*Task to complete*
Lines containing the string "bubble": how many are there below? Answer with the number only.

*Data provided*
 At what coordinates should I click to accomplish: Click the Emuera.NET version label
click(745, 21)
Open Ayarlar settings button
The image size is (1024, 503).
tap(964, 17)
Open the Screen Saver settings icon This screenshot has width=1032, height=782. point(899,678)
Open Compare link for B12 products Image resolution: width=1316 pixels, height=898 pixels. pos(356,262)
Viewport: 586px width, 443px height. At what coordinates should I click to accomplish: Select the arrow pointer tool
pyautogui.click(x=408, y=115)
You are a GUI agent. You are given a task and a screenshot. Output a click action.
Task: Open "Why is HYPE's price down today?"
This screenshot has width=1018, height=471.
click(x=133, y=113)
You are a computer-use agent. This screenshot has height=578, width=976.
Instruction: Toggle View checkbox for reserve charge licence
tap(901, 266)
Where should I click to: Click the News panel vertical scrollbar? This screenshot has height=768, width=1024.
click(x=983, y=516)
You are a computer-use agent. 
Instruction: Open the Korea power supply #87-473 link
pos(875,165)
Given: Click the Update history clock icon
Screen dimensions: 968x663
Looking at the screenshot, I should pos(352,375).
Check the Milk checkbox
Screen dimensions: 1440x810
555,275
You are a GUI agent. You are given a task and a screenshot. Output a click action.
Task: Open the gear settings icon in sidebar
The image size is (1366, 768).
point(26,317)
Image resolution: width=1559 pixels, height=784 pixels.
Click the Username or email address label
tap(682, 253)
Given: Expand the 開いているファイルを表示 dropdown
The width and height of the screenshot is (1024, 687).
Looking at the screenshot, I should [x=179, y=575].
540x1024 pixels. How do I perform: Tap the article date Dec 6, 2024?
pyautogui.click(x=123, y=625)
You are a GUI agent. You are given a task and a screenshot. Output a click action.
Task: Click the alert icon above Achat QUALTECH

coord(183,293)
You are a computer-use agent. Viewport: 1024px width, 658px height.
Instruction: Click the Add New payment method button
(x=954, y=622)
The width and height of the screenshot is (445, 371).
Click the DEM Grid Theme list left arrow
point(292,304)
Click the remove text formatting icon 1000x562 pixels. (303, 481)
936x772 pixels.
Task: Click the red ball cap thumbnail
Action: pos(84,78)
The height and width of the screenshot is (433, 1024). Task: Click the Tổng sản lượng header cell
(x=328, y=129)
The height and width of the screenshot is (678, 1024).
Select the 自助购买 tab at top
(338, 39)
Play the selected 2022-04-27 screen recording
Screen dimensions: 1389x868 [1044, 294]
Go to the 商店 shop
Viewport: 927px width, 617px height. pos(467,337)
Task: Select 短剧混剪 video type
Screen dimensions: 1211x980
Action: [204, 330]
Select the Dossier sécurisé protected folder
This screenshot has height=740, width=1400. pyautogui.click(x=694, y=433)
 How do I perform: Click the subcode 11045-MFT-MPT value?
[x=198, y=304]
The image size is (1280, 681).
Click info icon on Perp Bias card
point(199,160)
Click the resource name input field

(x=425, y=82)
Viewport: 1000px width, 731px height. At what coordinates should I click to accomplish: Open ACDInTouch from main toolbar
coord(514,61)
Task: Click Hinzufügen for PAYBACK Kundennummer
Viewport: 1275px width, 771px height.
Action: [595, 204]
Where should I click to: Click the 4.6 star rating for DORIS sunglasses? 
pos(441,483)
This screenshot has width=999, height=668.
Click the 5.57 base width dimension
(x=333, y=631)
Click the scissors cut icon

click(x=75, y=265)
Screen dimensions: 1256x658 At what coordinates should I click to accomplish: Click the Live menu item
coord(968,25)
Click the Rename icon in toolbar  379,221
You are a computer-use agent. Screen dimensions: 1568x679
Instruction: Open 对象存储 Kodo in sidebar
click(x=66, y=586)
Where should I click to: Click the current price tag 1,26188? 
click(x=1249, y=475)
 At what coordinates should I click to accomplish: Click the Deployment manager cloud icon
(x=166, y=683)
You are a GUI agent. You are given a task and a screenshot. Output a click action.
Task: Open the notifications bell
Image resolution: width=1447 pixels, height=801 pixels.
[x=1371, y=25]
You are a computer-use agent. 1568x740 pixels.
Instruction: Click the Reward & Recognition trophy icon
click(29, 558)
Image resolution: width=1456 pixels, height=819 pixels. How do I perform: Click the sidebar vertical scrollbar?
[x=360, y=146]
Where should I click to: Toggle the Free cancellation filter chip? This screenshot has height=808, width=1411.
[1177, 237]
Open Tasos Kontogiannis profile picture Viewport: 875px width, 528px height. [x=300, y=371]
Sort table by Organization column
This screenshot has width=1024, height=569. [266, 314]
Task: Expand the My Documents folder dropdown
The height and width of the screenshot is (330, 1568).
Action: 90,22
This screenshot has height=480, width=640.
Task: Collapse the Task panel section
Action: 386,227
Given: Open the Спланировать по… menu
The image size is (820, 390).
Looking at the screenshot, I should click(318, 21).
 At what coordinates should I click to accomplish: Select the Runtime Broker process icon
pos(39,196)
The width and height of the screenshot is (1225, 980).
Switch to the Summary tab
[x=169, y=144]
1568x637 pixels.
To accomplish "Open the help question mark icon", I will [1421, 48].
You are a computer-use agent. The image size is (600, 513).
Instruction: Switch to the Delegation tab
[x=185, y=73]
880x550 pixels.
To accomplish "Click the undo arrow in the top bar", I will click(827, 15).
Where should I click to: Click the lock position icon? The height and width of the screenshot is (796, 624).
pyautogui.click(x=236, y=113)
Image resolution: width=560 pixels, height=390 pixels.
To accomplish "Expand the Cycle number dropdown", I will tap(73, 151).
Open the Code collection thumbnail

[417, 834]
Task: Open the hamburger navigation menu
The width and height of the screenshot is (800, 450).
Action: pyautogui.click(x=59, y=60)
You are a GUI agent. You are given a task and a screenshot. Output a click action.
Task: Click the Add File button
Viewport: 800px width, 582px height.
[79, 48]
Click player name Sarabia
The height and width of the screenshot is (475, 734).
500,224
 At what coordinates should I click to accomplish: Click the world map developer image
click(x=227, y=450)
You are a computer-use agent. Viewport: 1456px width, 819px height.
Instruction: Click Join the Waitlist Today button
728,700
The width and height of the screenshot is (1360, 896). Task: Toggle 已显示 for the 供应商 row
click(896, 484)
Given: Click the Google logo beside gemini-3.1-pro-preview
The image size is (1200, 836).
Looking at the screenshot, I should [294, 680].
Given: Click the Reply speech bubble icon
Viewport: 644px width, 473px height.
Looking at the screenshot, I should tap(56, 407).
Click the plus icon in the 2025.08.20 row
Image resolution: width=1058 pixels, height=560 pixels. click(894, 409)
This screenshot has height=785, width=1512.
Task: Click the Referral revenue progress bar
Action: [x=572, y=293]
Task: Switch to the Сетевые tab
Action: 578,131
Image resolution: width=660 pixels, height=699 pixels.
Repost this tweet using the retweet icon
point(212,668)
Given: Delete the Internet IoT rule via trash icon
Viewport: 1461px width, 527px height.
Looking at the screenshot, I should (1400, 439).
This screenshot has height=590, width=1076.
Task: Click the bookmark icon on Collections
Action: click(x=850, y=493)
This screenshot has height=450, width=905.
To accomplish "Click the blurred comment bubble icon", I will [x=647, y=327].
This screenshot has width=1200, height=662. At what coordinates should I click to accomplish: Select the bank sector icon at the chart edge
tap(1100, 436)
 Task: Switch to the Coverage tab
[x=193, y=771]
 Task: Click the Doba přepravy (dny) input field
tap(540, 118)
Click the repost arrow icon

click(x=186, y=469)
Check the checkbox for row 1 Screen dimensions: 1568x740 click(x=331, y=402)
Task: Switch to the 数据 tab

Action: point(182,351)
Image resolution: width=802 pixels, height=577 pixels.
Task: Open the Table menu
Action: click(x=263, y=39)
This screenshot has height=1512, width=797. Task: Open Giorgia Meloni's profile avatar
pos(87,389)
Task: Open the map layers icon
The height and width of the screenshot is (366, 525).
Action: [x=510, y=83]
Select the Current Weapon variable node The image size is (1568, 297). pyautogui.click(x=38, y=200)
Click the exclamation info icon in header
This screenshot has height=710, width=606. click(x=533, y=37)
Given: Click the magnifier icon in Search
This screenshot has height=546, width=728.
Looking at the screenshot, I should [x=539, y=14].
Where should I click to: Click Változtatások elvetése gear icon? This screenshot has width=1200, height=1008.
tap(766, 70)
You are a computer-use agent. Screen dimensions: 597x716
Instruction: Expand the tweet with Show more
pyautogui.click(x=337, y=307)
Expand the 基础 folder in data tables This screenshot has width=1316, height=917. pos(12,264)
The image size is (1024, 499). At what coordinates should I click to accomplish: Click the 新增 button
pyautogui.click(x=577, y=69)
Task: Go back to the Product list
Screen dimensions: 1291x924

*Exercise response*
2